**** Text to read ****
Reputation: 1
I'm trying to copy data from a website's source code and paste it into Excel.
The data looks like this:
`<p>
<span class="highlight">Mitarbeiter:</span> 120 in Deutschland<br/>
<span style="display: "><span class="highlight">Umsatzklasse:</span> 10 - 50 Mio. Euro<br/></span>
<span style="display: none"><span class="highlight">Filialen:</span> <br/></span>
<span style="display: inline"><span class="highlight">Gegründet:</span> 1925</span>
</p`
The value I'm looking for would be "10 - 50 Mio. Euro".
This is the code I've written so far:
Sub Sample() Dim IE As Object
Set IE = CreateObject("InternetExplorer.Application")
With IE
.Visible = False
.Navigate "https://www.wer-zu-wem.de/firma/steinel-normalien.html"
Do While .Busy And .readyState <> 4: DoEvents: Loop
Application.Wait Now + TimeValue("0:00:06")
Sheets("Dummy").Range("A1").Value = .document.body.outerHTML
.Quit
End With
End Sub
My approach was to first copy the entire HTML source code to a spreadsheet and then continue with the InStr function.
**** Data supplied ****
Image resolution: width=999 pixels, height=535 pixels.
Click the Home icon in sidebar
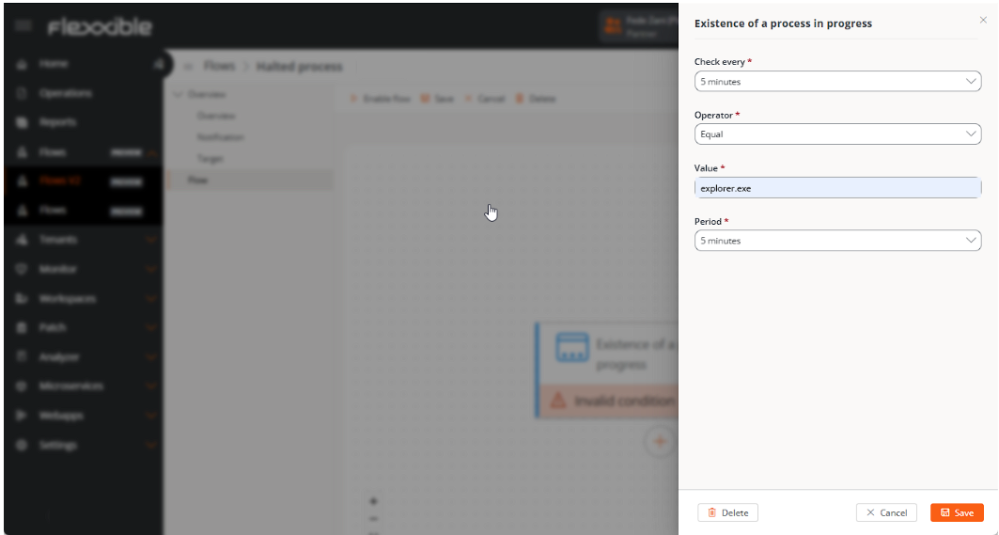[22, 64]
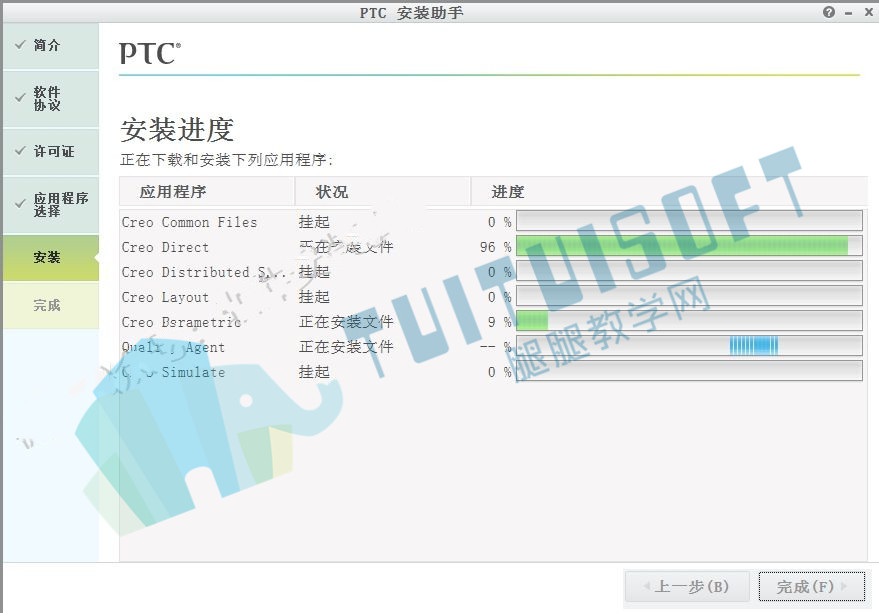Click the 状况 column header

pyautogui.click(x=332, y=192)
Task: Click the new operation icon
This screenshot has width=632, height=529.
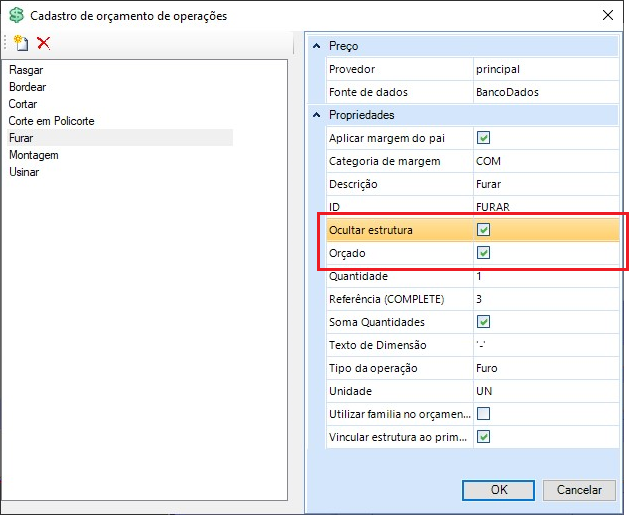Action: 21,43
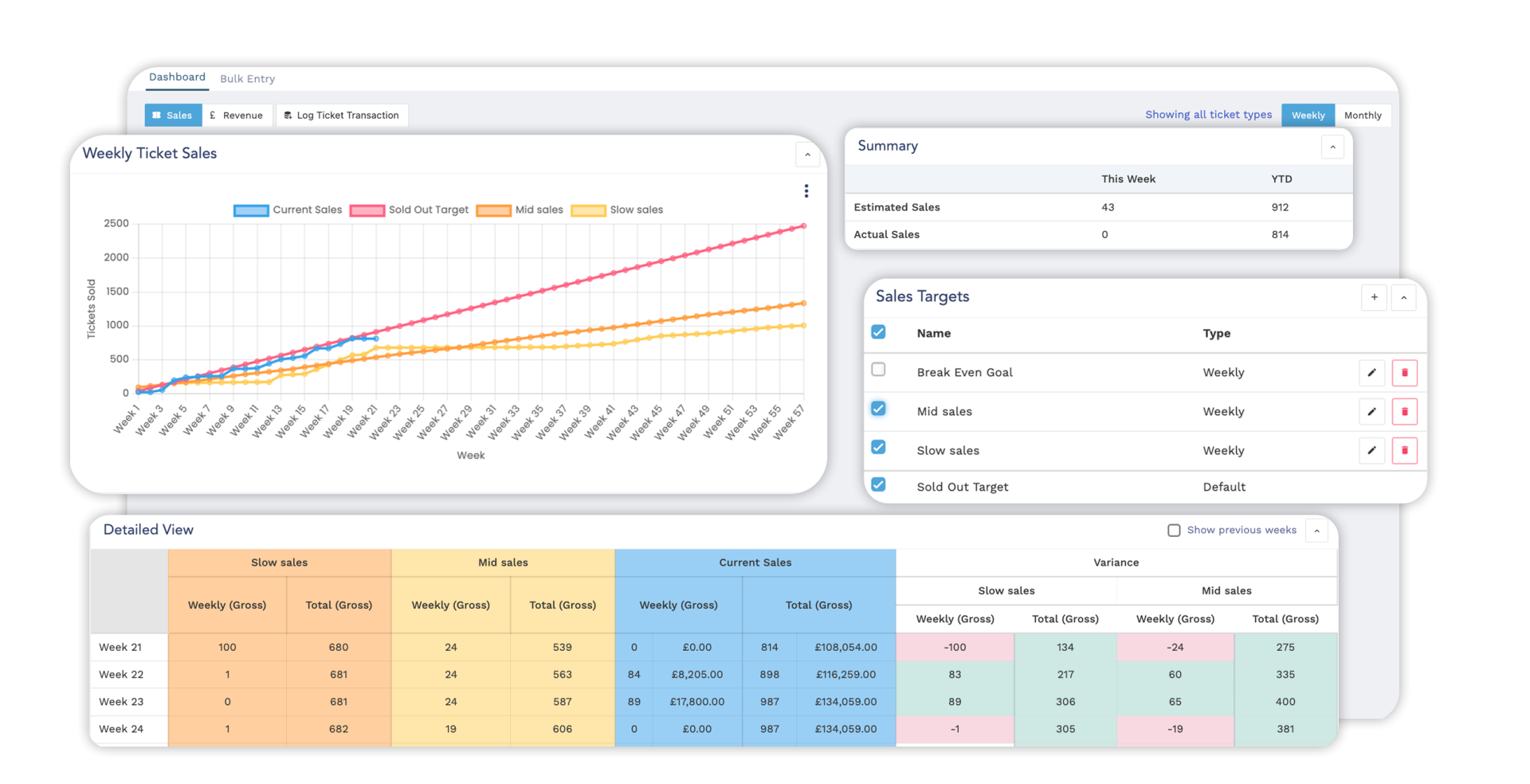Edit the Break Even Goal target

tap(1372, 372)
****
Goals:
1. List every label marked with the class "highlight" in the HTML snippet in the forum post.
2. Answer these from the forum post:
(a) What value does the poster want to extract?
(b) Which sheet and cell receive the page's HTML in the code?
(c) Which function does the poster plan to use after copying the source?
3. Pick up the forum post where it ends and continue it.
The data above come from a different source than the forum post.

The results:
1.
Mitarbeiter:
Umsatzklasse:
Filialen:
Gegründet:

2.
(a) "10 - 50 Mio. Euro"
(b) Sheet "Dummy", cell A1
(c) The InStr function

3.
This just gives me an excerpt from the full source code, which does not contain the data I'm looking for.
Is there a better approach, maybe to get the data I'm looking for directly from the website without the step in between?
Edit: Tried to implement Nathan_Sav's input. Ended up with the following
Public Sub IE_Automation()
Dim IE As InternetExplorer
Dim HTMLdoc As HTMLDocument
Dim d As MSHTML.HTMLDocument
Dim y As MSHTML.IHTMLElementCollection
Dim x As MSHTML.IHTMLSpanElement
Set IE = New InternetExplorer
With IE
.Visible = False
.Navigate "https://www.wer-zu-wem.de/firma/steinel-normalien.html"
While .Busy Or .readyState <> READYSTATE_COMPLETE: DoEvents: Wend
Set d = .document
Set y = d.getElementsByTagName("Span")
For Each x In y
If (x = ) Then
Else
End If
Next x
End With
End Sub
I realize I am looping through the objects received from the website. What exactly do I compare the objects to though to get the data I need?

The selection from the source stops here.